=== THE PROBLEM ===
Copy the lines below verbatim, from the line containing "Screen dimensions: 1201x893" to the line containing "Switch to the 住院患者", including both of those lines.

[Data items]
* * * * * * *

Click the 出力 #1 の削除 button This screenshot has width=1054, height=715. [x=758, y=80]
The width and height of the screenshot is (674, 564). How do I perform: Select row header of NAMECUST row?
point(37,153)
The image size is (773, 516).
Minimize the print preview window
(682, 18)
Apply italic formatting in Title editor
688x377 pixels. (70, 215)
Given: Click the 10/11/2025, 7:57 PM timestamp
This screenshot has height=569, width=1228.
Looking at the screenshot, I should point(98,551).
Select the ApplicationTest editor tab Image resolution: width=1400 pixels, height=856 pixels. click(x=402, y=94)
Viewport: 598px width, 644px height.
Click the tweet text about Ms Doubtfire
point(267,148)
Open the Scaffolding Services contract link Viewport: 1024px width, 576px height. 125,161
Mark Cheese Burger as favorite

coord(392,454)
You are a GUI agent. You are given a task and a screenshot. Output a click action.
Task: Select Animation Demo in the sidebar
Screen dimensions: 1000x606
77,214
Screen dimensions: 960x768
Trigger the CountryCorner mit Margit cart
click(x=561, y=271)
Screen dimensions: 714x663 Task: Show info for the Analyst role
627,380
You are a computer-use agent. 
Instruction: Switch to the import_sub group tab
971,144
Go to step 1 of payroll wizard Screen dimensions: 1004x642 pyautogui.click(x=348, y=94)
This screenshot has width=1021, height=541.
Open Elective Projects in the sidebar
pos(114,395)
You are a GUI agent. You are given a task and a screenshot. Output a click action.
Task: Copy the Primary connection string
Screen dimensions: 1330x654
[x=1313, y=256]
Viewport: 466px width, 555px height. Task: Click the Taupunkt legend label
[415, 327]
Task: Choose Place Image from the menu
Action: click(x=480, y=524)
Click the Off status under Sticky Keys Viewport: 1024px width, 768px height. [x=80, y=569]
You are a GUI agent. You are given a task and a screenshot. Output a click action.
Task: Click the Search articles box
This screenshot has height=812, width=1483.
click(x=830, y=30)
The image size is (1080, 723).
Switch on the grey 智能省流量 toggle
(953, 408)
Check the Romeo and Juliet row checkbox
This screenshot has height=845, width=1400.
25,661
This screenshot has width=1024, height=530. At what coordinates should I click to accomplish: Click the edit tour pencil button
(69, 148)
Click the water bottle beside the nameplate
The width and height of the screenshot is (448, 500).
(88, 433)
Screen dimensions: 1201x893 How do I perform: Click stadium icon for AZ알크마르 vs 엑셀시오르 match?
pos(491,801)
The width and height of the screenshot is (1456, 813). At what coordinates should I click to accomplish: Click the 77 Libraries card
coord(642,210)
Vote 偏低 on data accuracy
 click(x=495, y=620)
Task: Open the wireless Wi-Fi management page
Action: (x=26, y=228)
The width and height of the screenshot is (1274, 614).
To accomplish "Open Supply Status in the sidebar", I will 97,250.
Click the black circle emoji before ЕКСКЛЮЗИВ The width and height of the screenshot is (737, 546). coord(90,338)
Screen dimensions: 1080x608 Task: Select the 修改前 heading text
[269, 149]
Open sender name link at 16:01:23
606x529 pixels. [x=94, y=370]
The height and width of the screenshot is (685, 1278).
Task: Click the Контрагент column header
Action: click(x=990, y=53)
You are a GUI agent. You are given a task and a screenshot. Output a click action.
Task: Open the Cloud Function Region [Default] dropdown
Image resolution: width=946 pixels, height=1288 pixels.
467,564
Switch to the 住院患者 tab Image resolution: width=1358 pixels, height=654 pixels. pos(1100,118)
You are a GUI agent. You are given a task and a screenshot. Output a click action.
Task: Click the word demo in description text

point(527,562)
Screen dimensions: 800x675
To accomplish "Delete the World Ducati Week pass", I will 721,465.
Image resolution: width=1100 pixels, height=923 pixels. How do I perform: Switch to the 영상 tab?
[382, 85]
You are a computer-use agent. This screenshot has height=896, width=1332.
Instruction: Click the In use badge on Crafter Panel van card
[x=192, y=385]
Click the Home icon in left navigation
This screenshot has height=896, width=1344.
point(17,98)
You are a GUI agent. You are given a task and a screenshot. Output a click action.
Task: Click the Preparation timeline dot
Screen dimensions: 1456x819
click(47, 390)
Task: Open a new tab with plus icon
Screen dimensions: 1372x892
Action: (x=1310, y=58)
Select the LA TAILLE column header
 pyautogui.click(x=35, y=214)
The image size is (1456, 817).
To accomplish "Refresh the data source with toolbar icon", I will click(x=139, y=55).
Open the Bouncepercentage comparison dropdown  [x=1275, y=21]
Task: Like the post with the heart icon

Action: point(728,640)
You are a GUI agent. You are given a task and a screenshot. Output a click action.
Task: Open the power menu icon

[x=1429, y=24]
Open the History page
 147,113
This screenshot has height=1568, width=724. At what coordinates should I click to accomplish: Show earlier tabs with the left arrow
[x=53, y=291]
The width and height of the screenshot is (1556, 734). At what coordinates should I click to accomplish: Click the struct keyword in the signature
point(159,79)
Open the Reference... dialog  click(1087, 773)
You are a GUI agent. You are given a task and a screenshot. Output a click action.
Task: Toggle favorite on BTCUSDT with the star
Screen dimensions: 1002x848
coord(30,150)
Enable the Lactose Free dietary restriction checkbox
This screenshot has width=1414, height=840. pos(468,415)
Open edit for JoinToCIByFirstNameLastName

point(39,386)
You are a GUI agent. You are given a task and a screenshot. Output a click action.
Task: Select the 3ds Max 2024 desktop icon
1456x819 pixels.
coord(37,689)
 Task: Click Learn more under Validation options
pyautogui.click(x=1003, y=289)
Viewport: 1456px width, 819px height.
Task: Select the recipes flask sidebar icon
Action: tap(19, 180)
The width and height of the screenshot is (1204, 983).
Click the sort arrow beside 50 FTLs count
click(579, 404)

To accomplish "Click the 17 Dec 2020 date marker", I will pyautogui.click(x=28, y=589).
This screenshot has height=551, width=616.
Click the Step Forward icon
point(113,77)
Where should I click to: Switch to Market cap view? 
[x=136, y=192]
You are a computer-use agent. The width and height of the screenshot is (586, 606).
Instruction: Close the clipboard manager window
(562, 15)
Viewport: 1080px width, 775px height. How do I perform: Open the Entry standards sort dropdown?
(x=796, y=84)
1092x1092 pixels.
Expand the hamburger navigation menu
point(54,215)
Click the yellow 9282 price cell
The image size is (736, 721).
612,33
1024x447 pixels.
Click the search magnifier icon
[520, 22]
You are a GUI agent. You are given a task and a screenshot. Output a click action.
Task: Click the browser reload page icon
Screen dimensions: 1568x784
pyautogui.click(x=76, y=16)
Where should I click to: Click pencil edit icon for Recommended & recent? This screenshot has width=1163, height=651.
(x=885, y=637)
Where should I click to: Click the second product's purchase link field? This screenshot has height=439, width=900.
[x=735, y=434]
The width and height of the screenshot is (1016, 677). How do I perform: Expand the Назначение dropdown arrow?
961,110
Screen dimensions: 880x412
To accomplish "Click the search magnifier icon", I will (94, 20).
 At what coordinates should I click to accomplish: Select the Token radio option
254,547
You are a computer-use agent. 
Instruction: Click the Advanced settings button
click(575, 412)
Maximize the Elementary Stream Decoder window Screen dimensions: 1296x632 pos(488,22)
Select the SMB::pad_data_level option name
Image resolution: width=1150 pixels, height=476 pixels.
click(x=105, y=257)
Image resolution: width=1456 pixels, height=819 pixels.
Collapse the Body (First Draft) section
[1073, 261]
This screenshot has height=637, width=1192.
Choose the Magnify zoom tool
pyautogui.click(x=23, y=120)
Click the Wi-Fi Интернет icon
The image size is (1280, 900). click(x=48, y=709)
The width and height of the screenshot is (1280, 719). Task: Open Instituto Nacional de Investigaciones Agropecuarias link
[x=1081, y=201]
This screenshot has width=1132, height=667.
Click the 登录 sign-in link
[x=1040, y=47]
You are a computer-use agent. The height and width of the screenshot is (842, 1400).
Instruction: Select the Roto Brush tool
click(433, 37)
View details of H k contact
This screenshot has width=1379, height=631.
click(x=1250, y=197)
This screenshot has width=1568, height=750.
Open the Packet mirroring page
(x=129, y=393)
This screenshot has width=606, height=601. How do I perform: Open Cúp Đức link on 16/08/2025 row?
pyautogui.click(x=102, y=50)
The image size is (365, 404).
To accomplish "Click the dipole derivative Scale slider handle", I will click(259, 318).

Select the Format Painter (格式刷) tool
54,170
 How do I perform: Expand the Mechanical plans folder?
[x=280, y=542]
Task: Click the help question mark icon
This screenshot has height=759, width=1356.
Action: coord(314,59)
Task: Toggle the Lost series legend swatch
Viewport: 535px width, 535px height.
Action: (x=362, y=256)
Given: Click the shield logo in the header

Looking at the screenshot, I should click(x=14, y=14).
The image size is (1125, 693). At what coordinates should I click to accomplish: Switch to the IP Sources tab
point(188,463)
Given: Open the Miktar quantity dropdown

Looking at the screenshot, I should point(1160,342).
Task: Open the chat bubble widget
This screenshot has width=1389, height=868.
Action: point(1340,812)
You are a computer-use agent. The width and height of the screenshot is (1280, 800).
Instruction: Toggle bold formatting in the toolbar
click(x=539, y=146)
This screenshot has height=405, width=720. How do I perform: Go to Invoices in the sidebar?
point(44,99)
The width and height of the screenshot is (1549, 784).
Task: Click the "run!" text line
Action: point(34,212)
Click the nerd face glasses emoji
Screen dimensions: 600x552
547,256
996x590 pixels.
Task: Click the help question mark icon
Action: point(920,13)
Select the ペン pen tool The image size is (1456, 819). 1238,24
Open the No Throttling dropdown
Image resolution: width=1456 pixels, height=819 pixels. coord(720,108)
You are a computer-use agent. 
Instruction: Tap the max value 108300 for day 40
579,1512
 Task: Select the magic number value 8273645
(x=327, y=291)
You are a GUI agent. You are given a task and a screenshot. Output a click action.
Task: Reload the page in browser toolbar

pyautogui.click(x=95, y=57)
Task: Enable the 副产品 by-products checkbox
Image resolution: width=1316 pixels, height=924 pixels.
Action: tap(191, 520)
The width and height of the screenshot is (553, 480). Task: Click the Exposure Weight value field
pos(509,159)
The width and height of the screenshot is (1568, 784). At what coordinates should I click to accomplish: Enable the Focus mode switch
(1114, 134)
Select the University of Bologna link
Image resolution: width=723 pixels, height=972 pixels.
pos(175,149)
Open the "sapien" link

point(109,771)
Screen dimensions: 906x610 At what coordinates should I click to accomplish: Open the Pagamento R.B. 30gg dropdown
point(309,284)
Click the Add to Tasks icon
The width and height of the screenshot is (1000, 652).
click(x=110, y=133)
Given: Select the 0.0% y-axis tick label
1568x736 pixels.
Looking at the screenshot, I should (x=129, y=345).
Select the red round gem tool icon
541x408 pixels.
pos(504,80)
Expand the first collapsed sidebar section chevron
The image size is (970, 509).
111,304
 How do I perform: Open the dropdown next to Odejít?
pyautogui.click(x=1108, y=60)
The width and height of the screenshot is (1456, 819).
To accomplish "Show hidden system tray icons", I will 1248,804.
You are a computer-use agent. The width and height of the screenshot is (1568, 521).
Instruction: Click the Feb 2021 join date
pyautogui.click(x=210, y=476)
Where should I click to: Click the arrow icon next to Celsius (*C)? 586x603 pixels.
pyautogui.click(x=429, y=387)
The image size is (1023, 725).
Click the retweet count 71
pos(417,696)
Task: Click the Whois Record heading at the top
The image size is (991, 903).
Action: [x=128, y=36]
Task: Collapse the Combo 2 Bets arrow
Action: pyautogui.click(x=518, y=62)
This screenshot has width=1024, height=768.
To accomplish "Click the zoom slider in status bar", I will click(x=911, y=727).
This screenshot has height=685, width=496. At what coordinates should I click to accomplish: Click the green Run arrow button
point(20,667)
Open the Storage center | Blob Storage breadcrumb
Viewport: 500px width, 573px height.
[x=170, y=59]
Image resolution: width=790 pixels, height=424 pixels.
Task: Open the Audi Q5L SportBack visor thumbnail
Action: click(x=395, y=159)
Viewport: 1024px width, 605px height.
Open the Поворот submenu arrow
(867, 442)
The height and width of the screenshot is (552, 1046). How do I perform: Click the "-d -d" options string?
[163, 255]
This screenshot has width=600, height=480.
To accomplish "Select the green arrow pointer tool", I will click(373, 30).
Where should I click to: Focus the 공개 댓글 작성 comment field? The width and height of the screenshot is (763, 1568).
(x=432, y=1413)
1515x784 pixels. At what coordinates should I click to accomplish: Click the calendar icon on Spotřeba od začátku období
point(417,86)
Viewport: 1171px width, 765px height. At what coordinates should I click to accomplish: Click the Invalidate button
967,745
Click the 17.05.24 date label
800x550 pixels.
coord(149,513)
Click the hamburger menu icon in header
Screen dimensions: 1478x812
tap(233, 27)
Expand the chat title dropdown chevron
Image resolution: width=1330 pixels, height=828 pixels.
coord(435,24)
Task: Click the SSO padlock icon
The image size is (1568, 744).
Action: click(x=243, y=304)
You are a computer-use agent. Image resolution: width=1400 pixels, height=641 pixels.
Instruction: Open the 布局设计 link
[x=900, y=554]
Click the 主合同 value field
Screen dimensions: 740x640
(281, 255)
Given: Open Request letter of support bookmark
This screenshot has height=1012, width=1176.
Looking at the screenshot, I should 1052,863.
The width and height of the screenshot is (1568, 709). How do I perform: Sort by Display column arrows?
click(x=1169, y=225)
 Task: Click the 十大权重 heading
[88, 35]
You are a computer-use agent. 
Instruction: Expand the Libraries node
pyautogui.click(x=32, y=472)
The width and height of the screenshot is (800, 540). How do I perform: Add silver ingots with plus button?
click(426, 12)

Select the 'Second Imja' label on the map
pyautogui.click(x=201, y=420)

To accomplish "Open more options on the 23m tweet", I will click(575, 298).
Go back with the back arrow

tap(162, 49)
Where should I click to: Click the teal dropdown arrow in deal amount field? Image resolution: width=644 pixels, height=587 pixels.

* * * * * * *

=== SOLUTION TO THIS EXERCISE ===
Screen dimensions: 1201x893 How do I perform: Click stadium icon for AZ알크마르 vs 엑셀시오르 match?
pos(491,801)
The width and height of the screenshot is (1456, 813). At what coordinates should I click to accomplish: Click the 77 Libraries card
coord(642,210)
Vote 偏低 on data accuracy
 click(x=495, y=620)
Task: Open the wireless Wi-Fi management page
Action: (x=26, y=228)
The width and height of the screenshot is (1274, 614).
To accomplish "Open Supply Status in the sidebar", I will 97,250.
Click the black circle emoji before ЕКСКЛЮЗИВ The width and height of the screenshot is (737, 546). coord(90,338)
Screen dimensions: 1080x608 Task: Select the 修改前 heading text
[269, 149]
Open sender name link at 16:01:23
606x529 pixels. [x=94, y=370]
The height and width of the screenshot is (685, 1278).
Task: Click the Контрагент column header
Action: click(x=990, y=53)
You are a GUI agent. You are given a task and a screenshot. Output a click action.
Task: Open the Cloud Function Region [Default] dropdown
Image resolution: width=946 pixels, height=1288 pixels.
467,564
Switch to the 住院患者 tab Image resolution: width=1358 pixels, height=654 pixels. pos(1100,118)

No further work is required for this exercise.